## PROVIDED RECORDS:

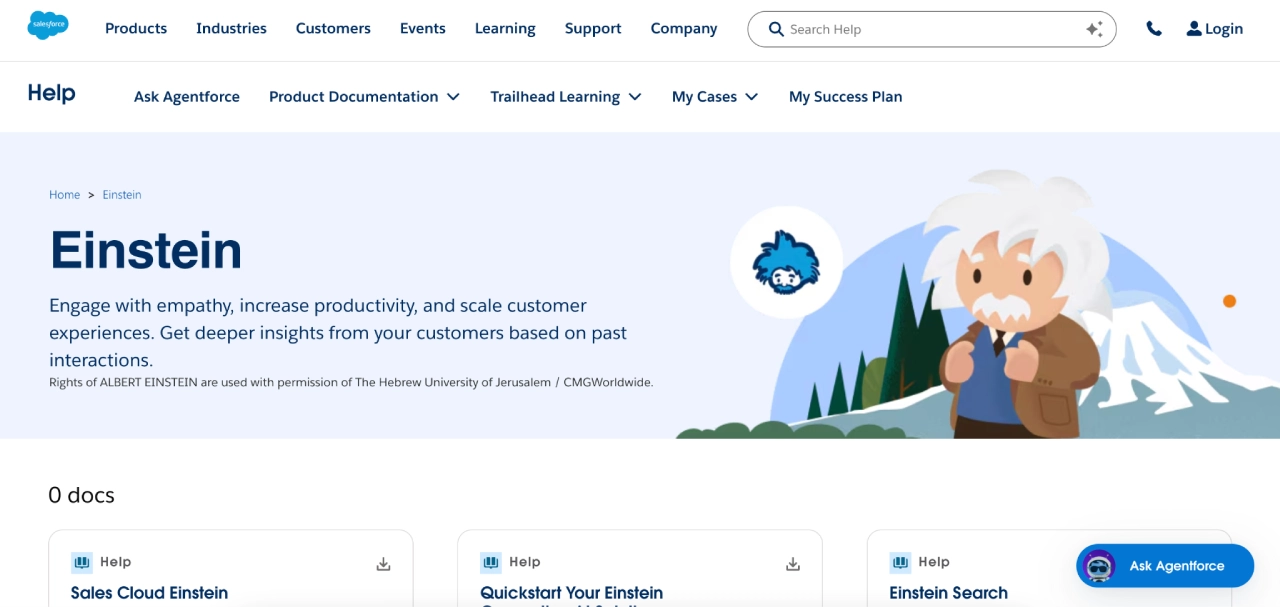Viewport: 1280px width, 607px height.
Task: Download the Sales Cloud Einstein document
Action: pyautogui.click(x=383, y=563)
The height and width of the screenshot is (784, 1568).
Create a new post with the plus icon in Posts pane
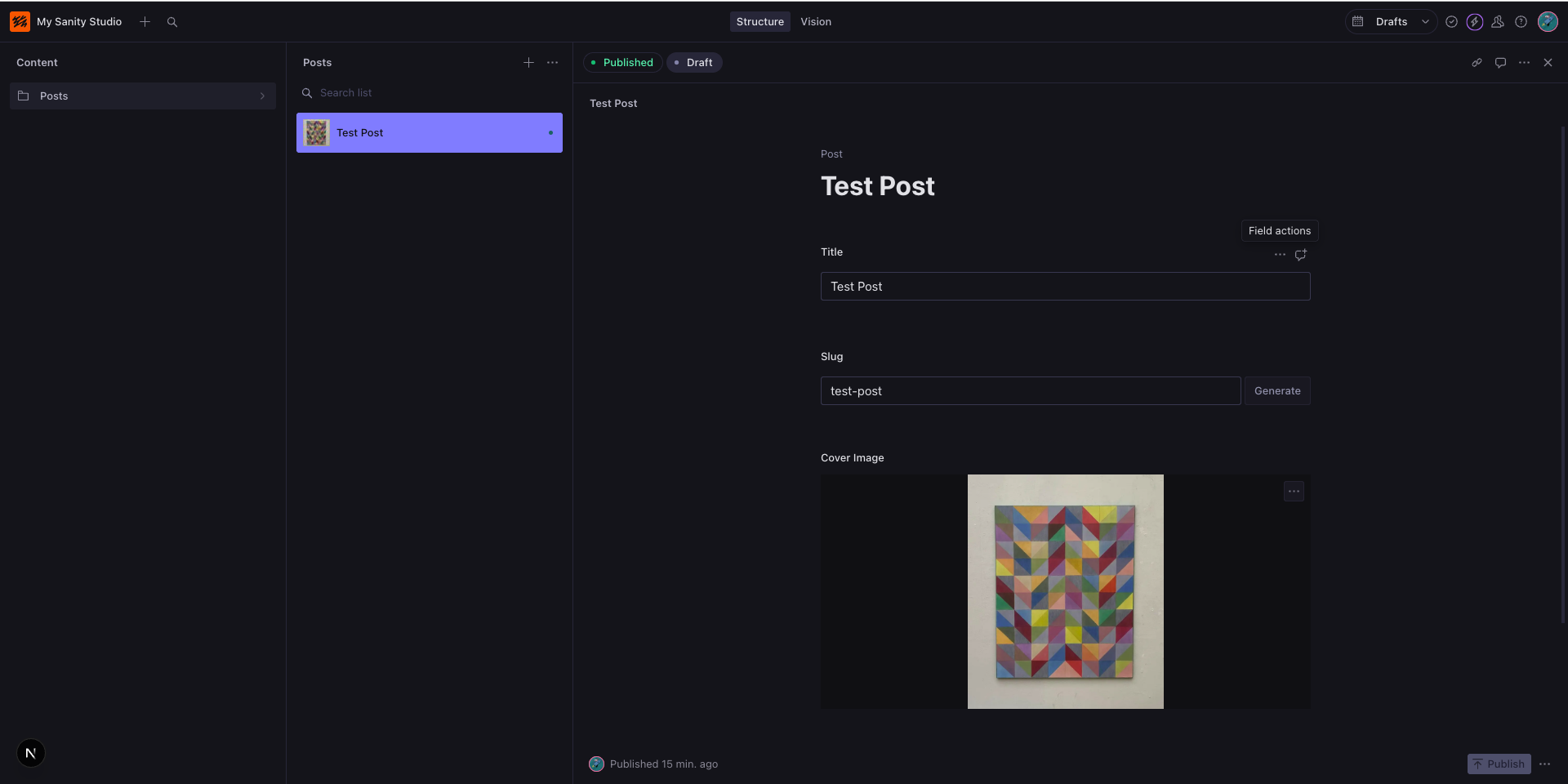(528, 63)
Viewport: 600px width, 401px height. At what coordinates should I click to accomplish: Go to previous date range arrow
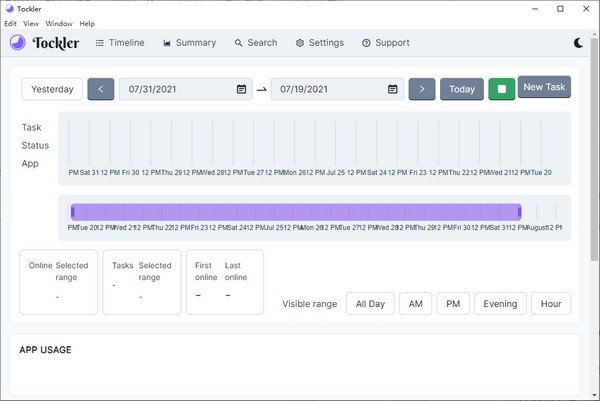[101, 89]
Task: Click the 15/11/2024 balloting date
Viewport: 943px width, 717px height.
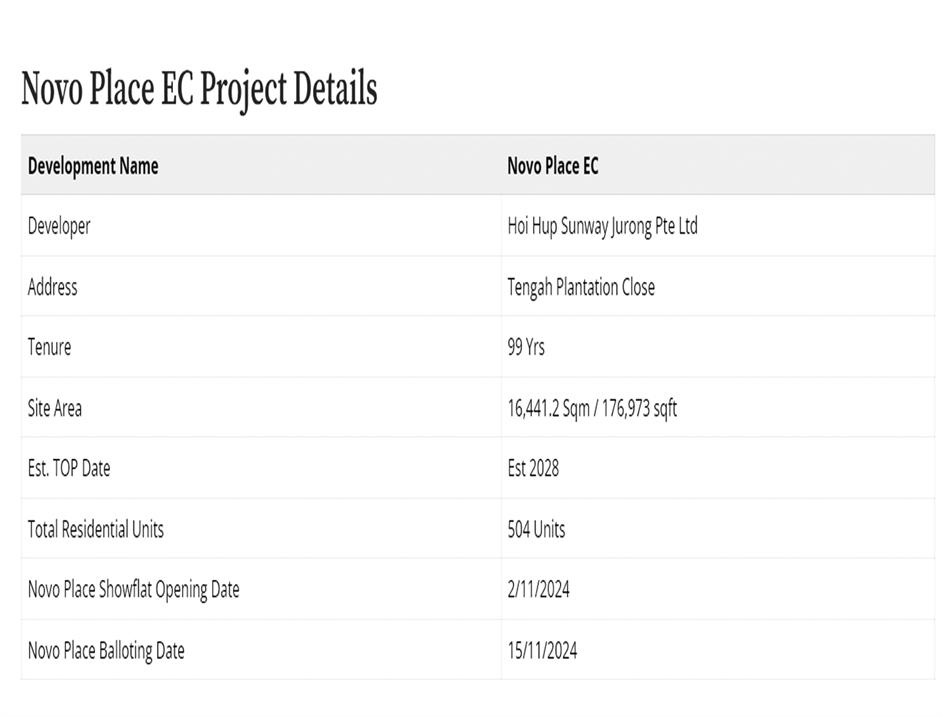Action: 542,650
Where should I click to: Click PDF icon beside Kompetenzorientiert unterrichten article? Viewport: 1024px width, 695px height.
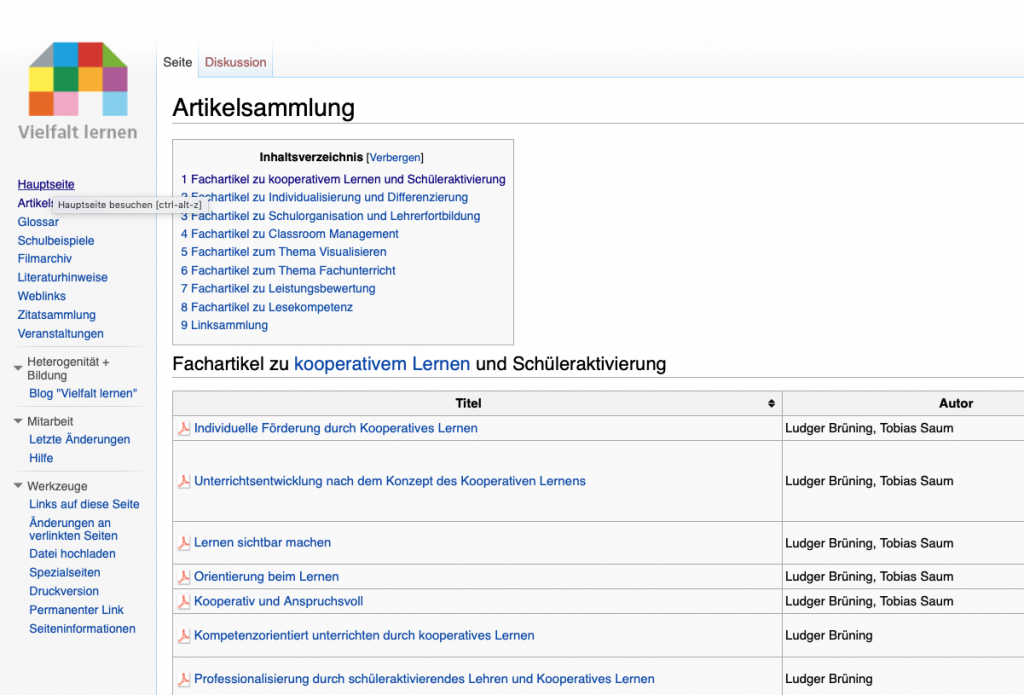click(184, 636)
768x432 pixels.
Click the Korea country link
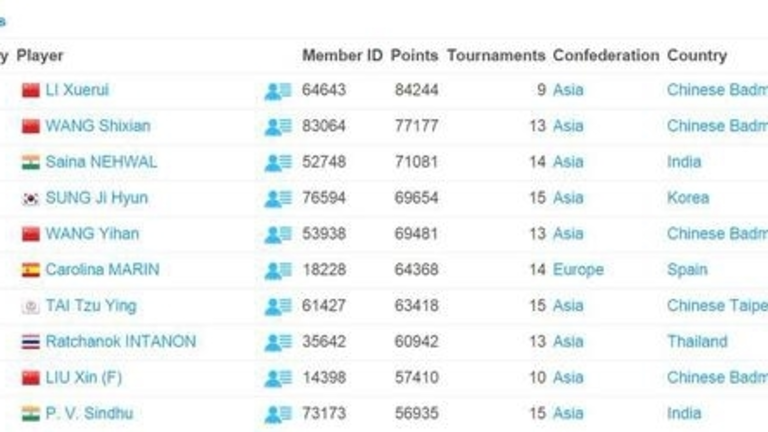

## WORK TASK:
Starting at the line containing "Create a new", output every remaining line of the records above exactly, the last one included. Nothing else belongs in the output, and no pictures either.

## YOUR RESPONSE:
Create a new post with the plus icon in Posts pane
(528, 63)
Viewport: 600px width, 401px height. At what coordinates should I click to accomplish: Go to previous date range arrow
[101, 89]
Task: Click the 15/11/2024 balloting date
Viewport: 943px width, 717px height.
Action: 542,650
Where should I click to: Click PDF icon beside Kompetenzorientiert unterrichten article? Viewport: 1024px width, 695px height.
click(184, 636)
768x432 pixels.
Click the Korea country link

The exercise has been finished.